Problem
The records that follow need to be output exactly as they are.

Stored records:
◆ ◆ ◆ ◆

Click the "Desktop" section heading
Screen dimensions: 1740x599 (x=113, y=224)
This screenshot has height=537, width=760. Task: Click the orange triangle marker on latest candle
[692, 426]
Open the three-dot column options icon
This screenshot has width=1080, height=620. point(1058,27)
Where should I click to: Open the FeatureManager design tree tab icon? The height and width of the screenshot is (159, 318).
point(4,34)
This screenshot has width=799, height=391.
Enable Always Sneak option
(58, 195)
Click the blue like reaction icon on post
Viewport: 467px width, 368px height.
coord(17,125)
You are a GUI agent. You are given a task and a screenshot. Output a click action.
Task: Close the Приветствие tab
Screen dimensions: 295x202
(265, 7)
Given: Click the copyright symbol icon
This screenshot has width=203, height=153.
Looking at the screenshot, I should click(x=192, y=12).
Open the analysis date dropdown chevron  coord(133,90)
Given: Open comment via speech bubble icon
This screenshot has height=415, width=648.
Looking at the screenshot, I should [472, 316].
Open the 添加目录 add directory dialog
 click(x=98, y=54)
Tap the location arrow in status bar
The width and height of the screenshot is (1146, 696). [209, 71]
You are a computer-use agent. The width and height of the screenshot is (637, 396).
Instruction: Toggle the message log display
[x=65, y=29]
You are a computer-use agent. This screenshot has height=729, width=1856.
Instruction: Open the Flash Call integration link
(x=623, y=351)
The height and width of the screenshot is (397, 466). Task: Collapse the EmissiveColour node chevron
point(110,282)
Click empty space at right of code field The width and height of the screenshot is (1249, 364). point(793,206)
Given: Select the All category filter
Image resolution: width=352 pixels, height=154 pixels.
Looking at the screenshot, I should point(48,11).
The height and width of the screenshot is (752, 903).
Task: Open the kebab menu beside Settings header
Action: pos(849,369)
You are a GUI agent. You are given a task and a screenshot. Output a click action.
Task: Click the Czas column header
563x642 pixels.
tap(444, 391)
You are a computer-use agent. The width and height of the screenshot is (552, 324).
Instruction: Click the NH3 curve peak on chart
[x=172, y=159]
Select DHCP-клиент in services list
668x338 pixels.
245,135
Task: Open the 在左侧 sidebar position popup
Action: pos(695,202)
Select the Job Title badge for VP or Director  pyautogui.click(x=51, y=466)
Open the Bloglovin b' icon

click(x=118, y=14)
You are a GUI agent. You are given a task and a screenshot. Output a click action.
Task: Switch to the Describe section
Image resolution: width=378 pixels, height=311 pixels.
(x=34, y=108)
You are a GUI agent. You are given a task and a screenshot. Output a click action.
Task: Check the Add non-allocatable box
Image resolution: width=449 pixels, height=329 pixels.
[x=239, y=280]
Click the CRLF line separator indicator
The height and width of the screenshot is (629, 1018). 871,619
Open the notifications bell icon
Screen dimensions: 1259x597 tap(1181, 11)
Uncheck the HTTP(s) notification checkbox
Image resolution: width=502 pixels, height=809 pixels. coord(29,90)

◆ ◆ ◆ ◆

Task result
Click the "Desktop" section heading
Screen dimensions: 1740x599 (x=113, y=224)
This screenshot has height=537, width=760. Task: Click the orange triangle marker on latest candle
[692, 426]
Open the three-dot column options icon
This screenshot has width=1080, height=620. point(1058,27)
Where should I click to: Open the FeatureManager design tree tab icon? The height and width of the screenshot is (159, 318).
point(4,34)
This screenshot has width=799, height=391.
Enable Always Sneak option
(58, 195)
Click the blue like reaction icon on post
Viewport: 467px width, 368px height.
coord(17,125)
You are a GUI agent. You are given a task and a screenshot. Output a click action.
Task: Close the Приветствие tab
Screen dimensions: 295x202
(265, 7)
Given: Click the copyright symbol icon
This screenshot has width=203, height=153.
Looking at the screenshot, I should click(x=192, y=12).
Open the analysis date dropdown chevron  coord(133,90)
Given: Open comment via speech bubble icon
This screenshot has height=415, width=648.
Looking at the screenshot, I should [472, 316].
Open the 添加目录 add directory dialog
 click(x=98, y=54)
Tap the location arrow in status bar
The width and height of the screenshot is (1146, 696). [209, 71]
You are a computer-use agent. The width and height of the screenshot is (637, 396).
Instruction: Toggle the message log display
[x=65, y=29]
You are a computer-use agent. This screenshot has height=729, width=1856.
Instruction: Open the Flash Call integration link
(x=623, y=351)
The height and width of the screenshot is (397, 466). Task: Collapse the EmissiveColour node chevron
point(110,282)
Click empty space at right of code field The width and height of the screenshot is (1249, 364). point(793,206)
Given: Select the All category filter
Image resolution: width=352 pixels, height=154 pixels.
Looking at the screenshot, I should point(48,11).
The height and width of the screenshot is (752, 903).
Task: Open the kebab menu beside Settings header
Action: pos(849,369)
You are a GUI agent. You are given a task and a screenshot. Output a click action.
Task: Click the Czas column header
563x642 pixels.
tap(444, 391)
You are a computer-use agent. The width and height of the screenshot is (552, 324).
Instruction: Click the NH3 curve peak on chart
[x=172, y=159]
Select DHCP-клиент in services list
668x338 pixels.
245,135
Task: Open the 在左侧 sidebar position popup
Action: pos(695,202)
Select the Job Title badge for VP or Director  pyautogui.click(x=51, y=466)
Open the Bloglovin b' icon

click(x=118, y=14)
You are a GUI agent. You are given a task and a screenshot. Output a click action.
Task: Switch to the Describe section
Image resolution: width=378 pixels, height=311 pixels.
(x=34, y=108)
You are a GUI agent. You are given a task and a screenshot. Output a click action.
Task: Check the Add non-allocatable box
Image resolution: width=449 pixels, height=329 pixels.
[x=239, y=280]
Click the CRLF line separator indicator
The height and width of the screenshot is (629, 1018). 871,619
Open the notifications bell icon
Screen dimensions: 1259x597 tap(1181, 11)
Uncheck the HTTP(s) notification checkbox
Image resolution: width=502 pixels, height=809 pixels. coord(29,90)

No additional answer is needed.